Section 250 of the Crime and Policing Act 2026 is one of the most significant expansions of corporate criminal liability in UK law in a generation. It attributes criminal conduct by "senior managers" to their organisations — and the s.250(3) functional test for who qualifies as a senior manager reaches far beyond the existing SM&CR framework. It takes effect on June 29, 2026.
The core provision
Section 250 of the Crime and Policing Act 2026 is a corporate attribution mechanism. Under s.250(1), where a "senior manager" of a body corporate or partnership commits a criminal offence under the Act within the actual or apparent scope of their authority, the organisation itself is treated as having committed that offence. This is not a standalone offence for failing to hold declarations — it is a mechanism that attributes the criminal conduct of qualifying senior managers to their organisation. Section 250 applies to all UK bodies corporate and partnerships, not only FCA-authorised firms.
What "senior manager" means under s.250(3)
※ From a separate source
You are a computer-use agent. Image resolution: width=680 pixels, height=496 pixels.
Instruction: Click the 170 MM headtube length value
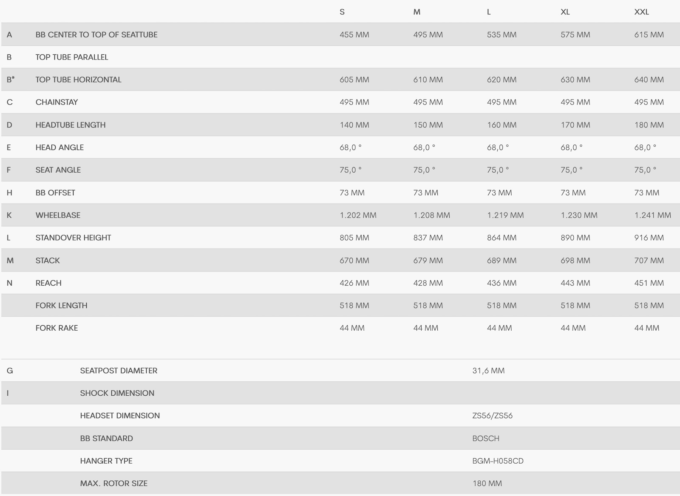click(x=575, y=125)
Section 250(3) defines "senior manager" as an individual who plays a significant role in (a) the making of decisions about how the whole or a substantial part of the activities of the body corporate or partnership are to be managed or organised, or (b) the managing or organising of the whole or a substantial part of those activities. This test is about organisational authority and decision-making scope — not job title or FCA registration status. Crucially, it covers all organisational activities, not only financial ones. A chief operating officer, head of a major business division, or any senior individual shaping how the organisation runs may meet this test regardless of whether they hold an SMF or Certified Function.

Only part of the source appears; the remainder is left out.